## WORK REQUIRED
Shift every coordinate in the answers by adding 117 to each number, and write out the data from the first line up to and including the line with "(1888, 196).". Leave the pictures out of your answer.

(Data listing)

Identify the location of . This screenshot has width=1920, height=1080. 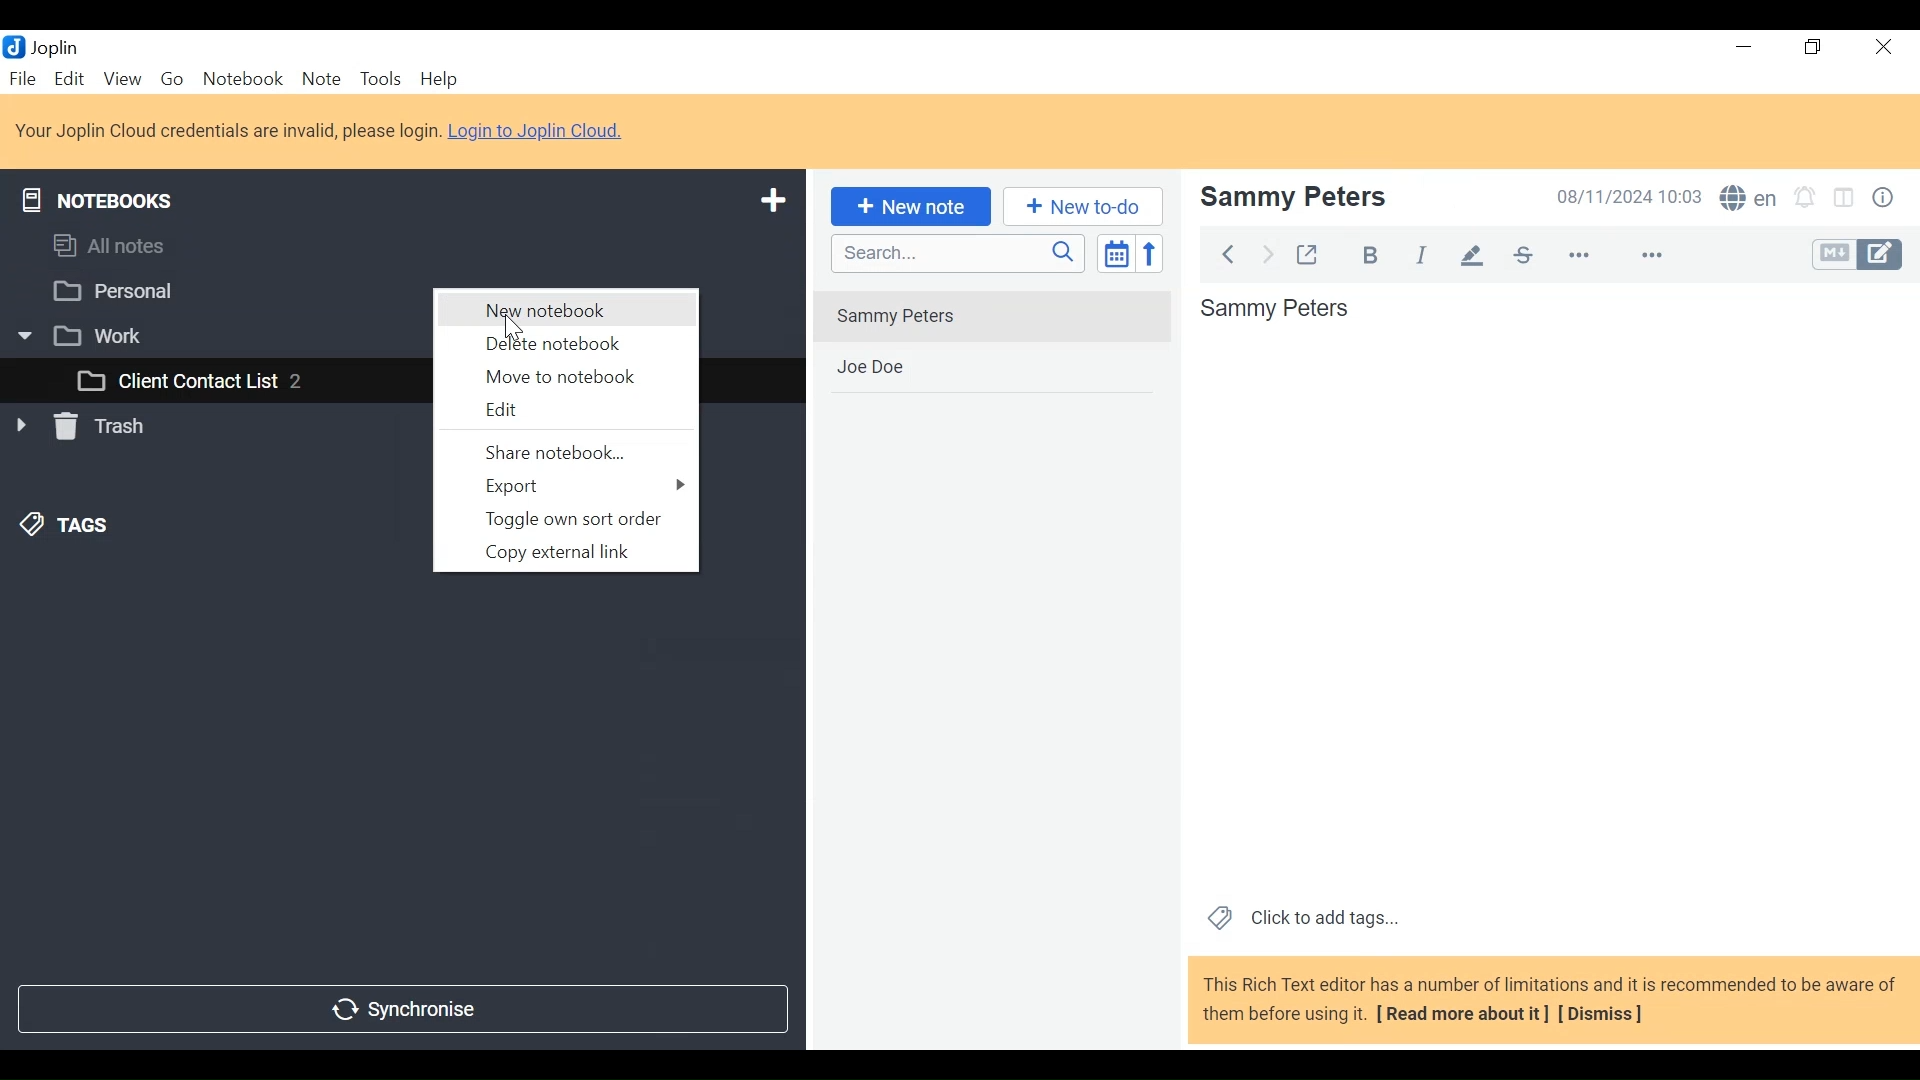
(1888, 196).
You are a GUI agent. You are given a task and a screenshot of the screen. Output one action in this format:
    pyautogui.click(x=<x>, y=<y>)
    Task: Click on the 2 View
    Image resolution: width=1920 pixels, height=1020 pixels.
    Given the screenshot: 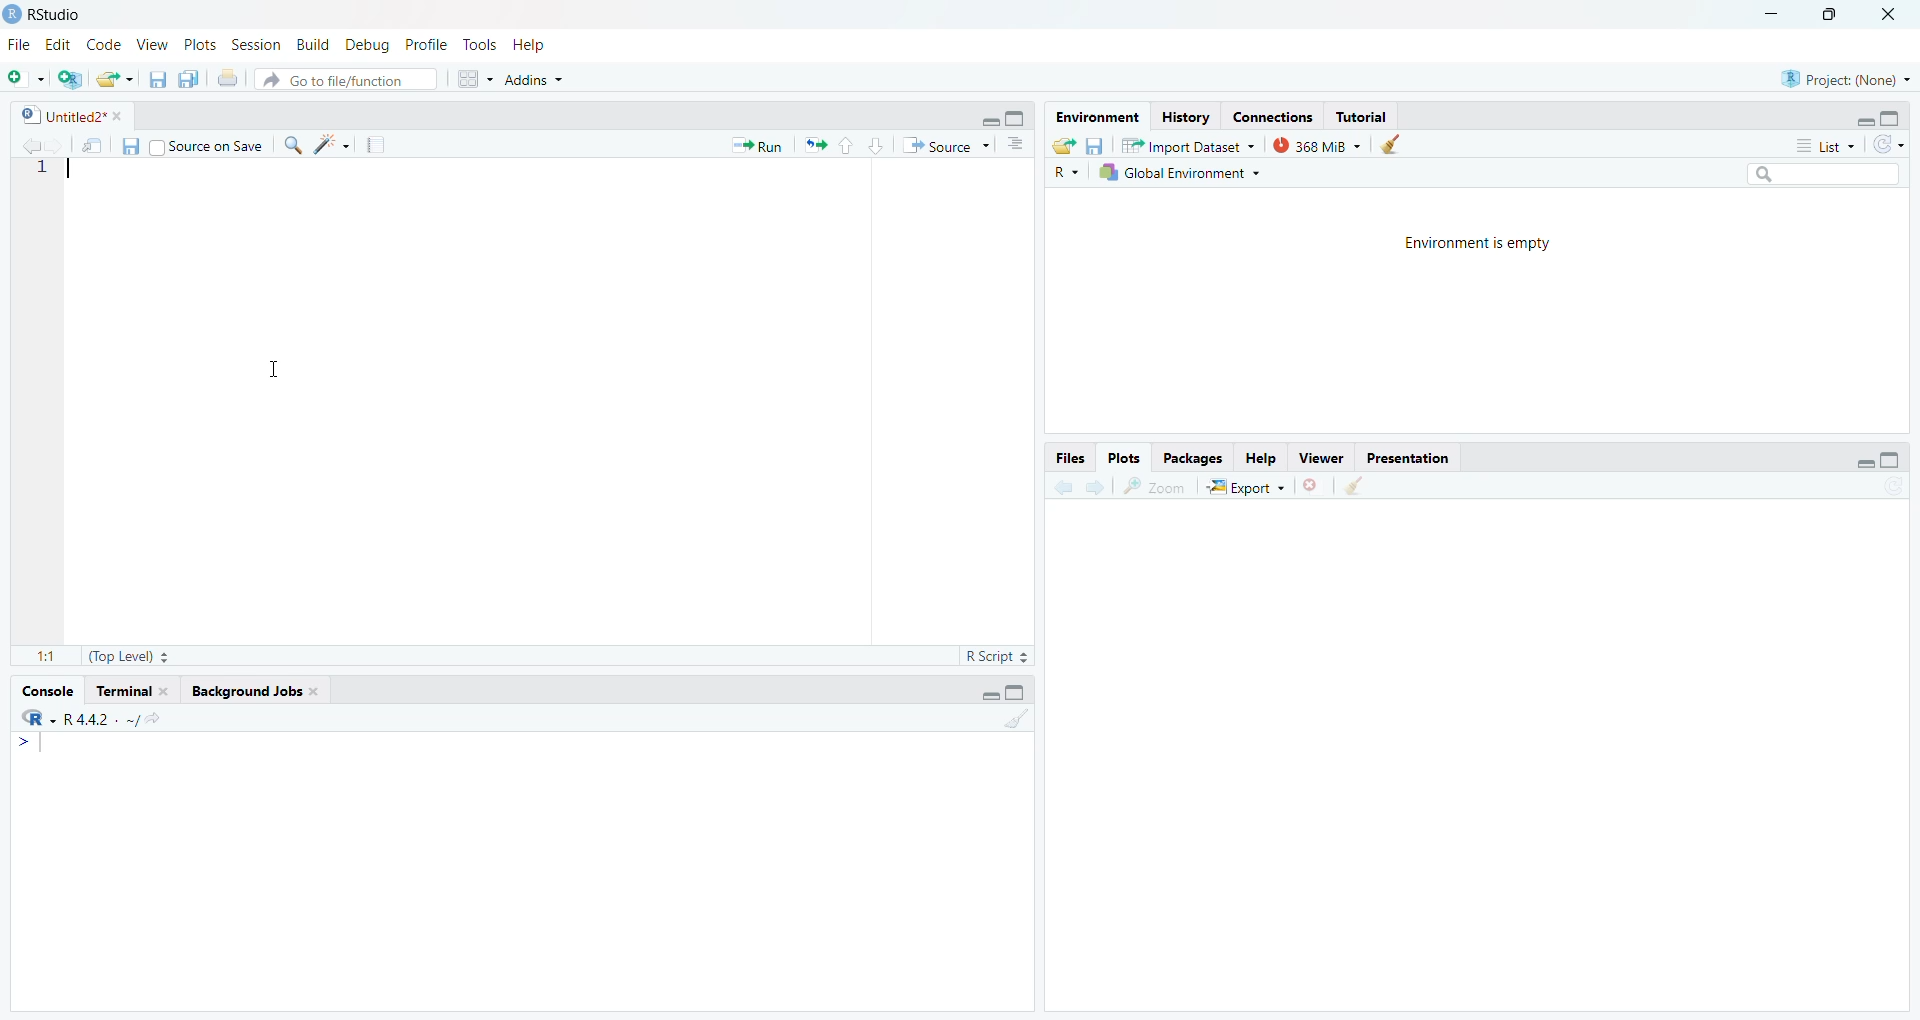 What is the action you would take?
    pyautogui.click(x=153, y=46)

## SOLUTION TO THE PROBLEM
Identify the location of . This screenshot has width=1920, height=1080. 
(2005, 313).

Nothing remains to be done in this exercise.